He has also set eternity in the hearts of men; yet they cannot fathom what God has done from beginning to end.
-- Ecclesiastes 3:11b
The gospel must be central because nothing else even comes close to filling the eternal gap.
We all agree that fallen man has a "God-shaped hole," but then we go on to suggest all kinds of fillers that are not God -- financial success, good sex, promotions at work, healthy relationships, happy spouses and children, community service, outlets for our creativity, etc. All good things but all things you can have and do and still be eternally bankrupt.
Two Easters ago at Element's Sunday evening service, a guy came up to me afterwards and said, "Thank you. I can't tell you how refreshing it is to hear about the resurrection on Easter." I sort of laughed, figuring he was joking. That week I listened to the message podcast from the church service he had attended Easter morning. He was not joking.
In years past, churches have opened Easter Sunday services with AC/DC songs, laser light shows, egg drops from helicopters, and the like. This year the need to outdo last is pressing. One church is giving away automobiles and other prizes.
The simple explanation for all this is that they want people to hear about the resurrection, and these are ways to get people in proximity to hear the message. I am reminded of when Jesus tells the rich man in hell that if his surviving family didn't believe Moses and the prophets, they weren't going to believe a resurrected man. Does that sound backwards to you? The same principle is at stake here. If the message that Jesus died and came back to life(!) isn't compelling enough to draw people, the enticement of winning a car is not going to cut it. Anyone who believes on Christ because they were attracted by "stuff" has been won to prosperity gospel, not crucifixion gospel.

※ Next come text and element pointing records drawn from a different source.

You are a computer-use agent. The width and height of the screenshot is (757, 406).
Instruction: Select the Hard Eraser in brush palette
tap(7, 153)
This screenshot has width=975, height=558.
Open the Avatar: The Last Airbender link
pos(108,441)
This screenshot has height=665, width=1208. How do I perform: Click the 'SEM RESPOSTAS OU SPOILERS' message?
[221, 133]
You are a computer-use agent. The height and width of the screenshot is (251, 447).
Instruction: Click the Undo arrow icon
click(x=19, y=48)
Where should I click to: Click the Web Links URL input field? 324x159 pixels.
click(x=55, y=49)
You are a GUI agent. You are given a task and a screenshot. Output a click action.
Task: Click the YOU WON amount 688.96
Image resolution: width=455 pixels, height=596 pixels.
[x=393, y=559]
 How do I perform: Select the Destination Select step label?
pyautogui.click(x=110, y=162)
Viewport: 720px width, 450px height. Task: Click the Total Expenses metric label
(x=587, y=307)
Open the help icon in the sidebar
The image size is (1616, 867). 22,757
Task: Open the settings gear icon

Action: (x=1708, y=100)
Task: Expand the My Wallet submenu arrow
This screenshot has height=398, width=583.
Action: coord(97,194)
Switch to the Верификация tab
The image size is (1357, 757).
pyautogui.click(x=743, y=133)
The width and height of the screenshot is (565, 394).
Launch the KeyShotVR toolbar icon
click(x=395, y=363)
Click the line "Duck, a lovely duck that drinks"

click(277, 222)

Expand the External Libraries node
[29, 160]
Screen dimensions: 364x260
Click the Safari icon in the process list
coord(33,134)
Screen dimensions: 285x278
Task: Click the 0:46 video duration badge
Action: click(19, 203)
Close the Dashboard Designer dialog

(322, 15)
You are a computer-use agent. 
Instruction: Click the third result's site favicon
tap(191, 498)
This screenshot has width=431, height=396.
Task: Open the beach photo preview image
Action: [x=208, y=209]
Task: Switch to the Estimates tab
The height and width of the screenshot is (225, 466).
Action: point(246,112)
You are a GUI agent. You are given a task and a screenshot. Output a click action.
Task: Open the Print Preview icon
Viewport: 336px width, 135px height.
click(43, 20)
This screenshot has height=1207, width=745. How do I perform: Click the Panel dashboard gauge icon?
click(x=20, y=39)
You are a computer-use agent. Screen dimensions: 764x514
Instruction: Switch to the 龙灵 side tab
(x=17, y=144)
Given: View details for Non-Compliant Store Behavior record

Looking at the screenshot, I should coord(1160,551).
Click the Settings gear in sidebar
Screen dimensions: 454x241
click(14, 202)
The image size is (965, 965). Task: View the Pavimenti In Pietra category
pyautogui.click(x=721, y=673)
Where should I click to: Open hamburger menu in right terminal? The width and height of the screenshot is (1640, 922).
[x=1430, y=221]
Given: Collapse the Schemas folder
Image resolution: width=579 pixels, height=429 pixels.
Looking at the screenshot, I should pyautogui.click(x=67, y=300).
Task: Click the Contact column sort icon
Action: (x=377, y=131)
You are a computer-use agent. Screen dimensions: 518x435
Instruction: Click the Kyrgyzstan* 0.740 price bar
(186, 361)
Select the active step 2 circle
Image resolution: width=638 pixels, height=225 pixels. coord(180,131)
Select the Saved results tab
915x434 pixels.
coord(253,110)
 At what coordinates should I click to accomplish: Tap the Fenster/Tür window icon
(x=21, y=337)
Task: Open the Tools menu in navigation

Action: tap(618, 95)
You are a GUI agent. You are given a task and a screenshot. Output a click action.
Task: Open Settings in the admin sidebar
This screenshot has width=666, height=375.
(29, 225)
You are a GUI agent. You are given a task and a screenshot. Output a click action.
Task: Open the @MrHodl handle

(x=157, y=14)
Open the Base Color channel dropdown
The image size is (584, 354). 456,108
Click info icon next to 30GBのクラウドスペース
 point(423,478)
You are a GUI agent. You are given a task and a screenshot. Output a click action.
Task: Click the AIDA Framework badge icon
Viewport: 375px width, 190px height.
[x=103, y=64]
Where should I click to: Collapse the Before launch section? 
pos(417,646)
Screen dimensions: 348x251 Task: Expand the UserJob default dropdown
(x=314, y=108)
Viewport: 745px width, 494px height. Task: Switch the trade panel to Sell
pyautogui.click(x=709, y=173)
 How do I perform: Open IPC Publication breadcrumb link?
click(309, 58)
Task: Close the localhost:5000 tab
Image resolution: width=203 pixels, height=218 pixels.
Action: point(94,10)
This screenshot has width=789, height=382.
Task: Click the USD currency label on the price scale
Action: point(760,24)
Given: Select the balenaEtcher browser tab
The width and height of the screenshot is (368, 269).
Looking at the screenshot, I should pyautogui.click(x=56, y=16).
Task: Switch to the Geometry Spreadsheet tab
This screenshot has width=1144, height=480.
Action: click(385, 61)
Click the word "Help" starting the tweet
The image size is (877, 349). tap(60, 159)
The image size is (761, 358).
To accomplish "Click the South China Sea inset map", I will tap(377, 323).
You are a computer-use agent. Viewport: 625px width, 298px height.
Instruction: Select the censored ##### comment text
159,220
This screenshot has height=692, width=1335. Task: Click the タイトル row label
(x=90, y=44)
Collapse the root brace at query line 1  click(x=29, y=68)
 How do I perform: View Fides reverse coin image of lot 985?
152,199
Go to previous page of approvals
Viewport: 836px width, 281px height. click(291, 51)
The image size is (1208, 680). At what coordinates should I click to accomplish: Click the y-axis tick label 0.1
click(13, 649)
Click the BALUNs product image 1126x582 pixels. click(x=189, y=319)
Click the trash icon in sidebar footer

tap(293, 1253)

The harder explanation for all this is that the PT Barnum pastoral tribe doesn't trust that the gospel is a compelling message. They don't trust that they can make it sound attractive and exciting just as it is. They've lost trust that it is, actually, power. If they hadn't, they wouldn't feel the need to put it inside the Trojan horse of cash and prizes.
Why do churches treat the resurrection like it's the heartworm medicine you put in a hot dog to trick the dog?
The truth is that all the bombast, the flash, the publicity, the attractions are a waste. They are the offer of mud pies, because we just can't figure out how to sell a holiday at sea. (When, really, the holiday sells itself.)
Our scale is far too small. The Bible speaks to all manner of good things useful to all men, but the Church is starving (starving!) for the glory of God. We too easily forget that the gospel covers the scale of eternity, that it is the division between real life and death, that God is infinite and our sin is a condemnation-worthy offense against an eternally holy God. We preach and we settle for much less than, "Oh, the depth of the riches of the wisdom and knowledge of God!"
Every week people file into our church services aching for eternity; in our zeal to provide something they may find comfortable and useful and inoffensive, are we offending the God who wishes to offend us in awe of his glory? Are we dismissing our brother Jesus whose formula for victory includes crucifixion?
The scale is enormous, the stakes are high. This Easter, instead of spiritually dressing up the idols we know people want, let's give them what they need -- God all in all, the filling of the Spirit, the exaltation of the risen Lord.
Behold what manner of love the Father has given unto us, that we should be called the sons of God!
-- 1 John 3:1a
That should be the chief service of our worship services -- beholding. Behold our glorious God and his lavishing of grace on us in his precious Son.
For from him and through him and to him are all things. To him be the glory forever! Amen.
-- Romans 11:36
4 comments:
Outstanding thoughts, Jared.
Resurrection is like heartworm medicine in the hot dog to trick the dog. That it hands down quote-of-the-week.
Reminds me of "The purpose of gospel preaching is not to entertain, but to lead people to salvation and to teach them how to find God." DMLJ
Thank you for posting this.
I will be sending the link out to this post to many friends.
The gospel is a compelling message, and we treat it like it is not. We do lose sight of the power of that message so easily.